Culpados pelo “disparo” dos combustíveis, no Brasil e no mundo, têm nome e sobrenome: Donald Trump  e Benjamin Netanyahu

Quando não se fala tudo é porque a mídia hegemônica quer esconder muita coisa

Rosângela Ribeiro Gil
Redação ABCP

A mídia brasileira e internacional não tem peito para dar “nome aos bois”. O aumento dos preços em todos os países, incluindo o Brasil, é culpa de Trump e Netanyahu. Homens brancos e machões que se arvoram no direito de dizer o que o mundo pode ou não fazer. Chamá-los, ainda, respectivamente, de presidente ou primeiro-ministro é uma indecência da mídia hegemônica ocidental – aquela que finge ser profissional acima dos seus interesses econômicos de classe.

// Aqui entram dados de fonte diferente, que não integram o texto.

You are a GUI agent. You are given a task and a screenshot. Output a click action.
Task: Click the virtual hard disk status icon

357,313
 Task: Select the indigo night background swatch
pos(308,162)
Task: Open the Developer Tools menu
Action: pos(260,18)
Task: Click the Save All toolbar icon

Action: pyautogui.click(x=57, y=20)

Por isso, não veremos essa mídia vendida, ou inimiga, falando com todas as letras, para informar corretamente leitores, ouvintes e telespectadores, que a crise do petróleo, no mundo, é culpa de Trump e de Netanyahu.

Nas manchetes brasileiras, da imprensa escrita, digital e audiovisual (TV e rádio), o que mais se vê é algo assim “preço da gasolina dispara...” ou “preço do diesel dispara”. A impressão que se tem é que “preço” é um sujeito que resolveu “disparar” os preços dos combustíveis fósseis.

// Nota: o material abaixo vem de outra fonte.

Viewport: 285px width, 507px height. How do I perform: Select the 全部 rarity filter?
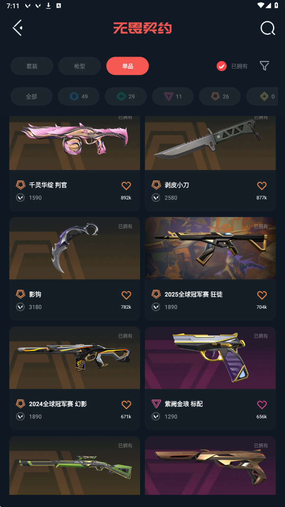click(x=31, y=97)
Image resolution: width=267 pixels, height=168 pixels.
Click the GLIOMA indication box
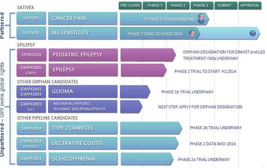point(83,92)
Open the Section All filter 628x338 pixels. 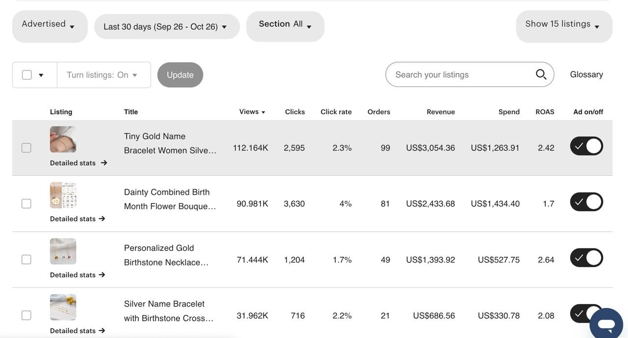click(285, 25)
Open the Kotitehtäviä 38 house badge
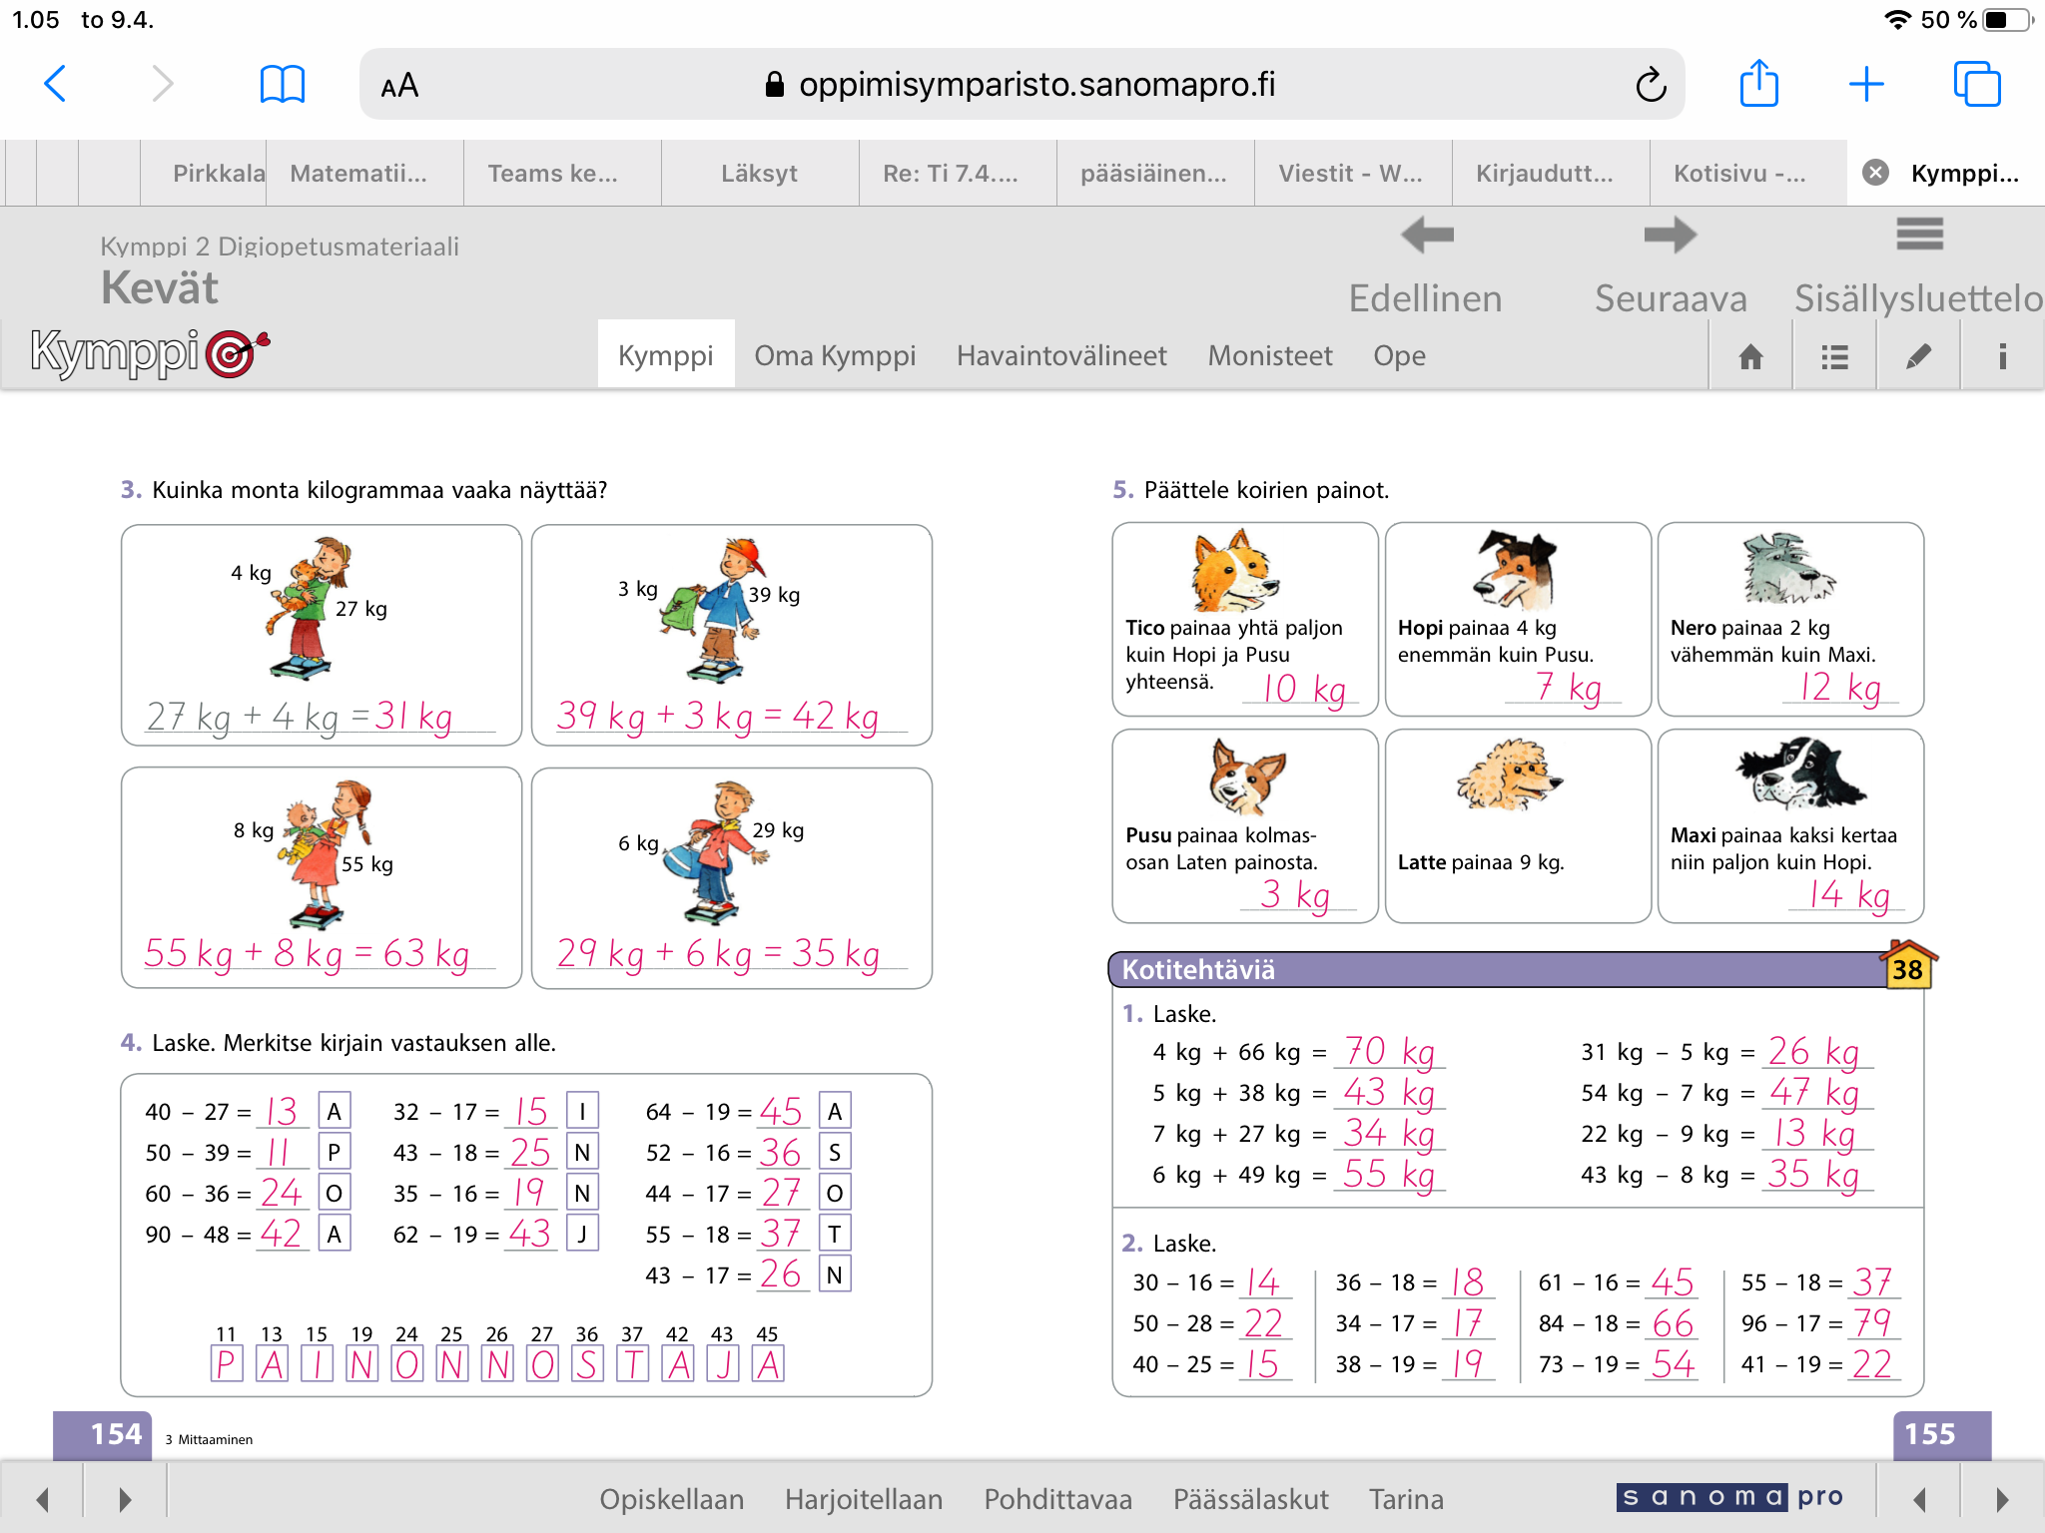The height and width of the screenshot is (1533, 2045). point(1907,966)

Nesses dias, circula um meme bem interessante de como a mídia dá nome às guerras e conflitos para esconder os verdadeiros culpados pelas mortes das pessoas e destruição de patrimônio. A atual, ao invés de ser chamada de “Guerra dos Estados Unidos e de Israel” é apresentada como “Guerra do Irã”. Lá atrás, tivemos “Guerra do Iraque”, ao invés, de Guerra dos Estados Unidos; “Guerra do Vietnã”, ao invés de Guerra dos Estados Unidos; e tantas outras.

Trump e Netanyahu estão causando o terror no mundo e ainda são tratados como “gente séria” pela mídia hegemônica (aquela que tem lado, o do dinheiro). Por muito menos ou por nada, outros governos são chamados de “ditadores” – porque tem apenas um “crime”: não rezar a cartilha estadunidense. Cuba é o melhor exemplo; e os macaquinhos amestrados da classe média, como aqui no Brasil, se acham a maior inteligência repetindo “Cuba é uma ditadura” ou a “Venezuela é uma ditadura”.

Como chamar, por exemplo, o amiguinho trumpista aqui da América do Sul? Aquele que cortou direitos dos trabalhadores públicos, da iniciativa privada e aposentados e pensionistas. Aquele que bota o terror policial em cima de quem protesta contra seus desmandos. Aquele que não aceita que discordem de suas opiniões e decisões (sempre de costas para a sociedade).

Para a mídia hegemônica do nosso país, por exemplo, o ditador argentino continua sendo chamado de forma eufemística de presidente; isso quando aparecem notícias (o que é muito raro) sobre a crise econômica, social e política dos nossos vizinhos. E sobre os escândalos de corrupção daquele governo.

A mídia hegemônica, quando digerida em excesso ou sem precauções, faz mal a saúde de uma sociedade, de um país, do mundo!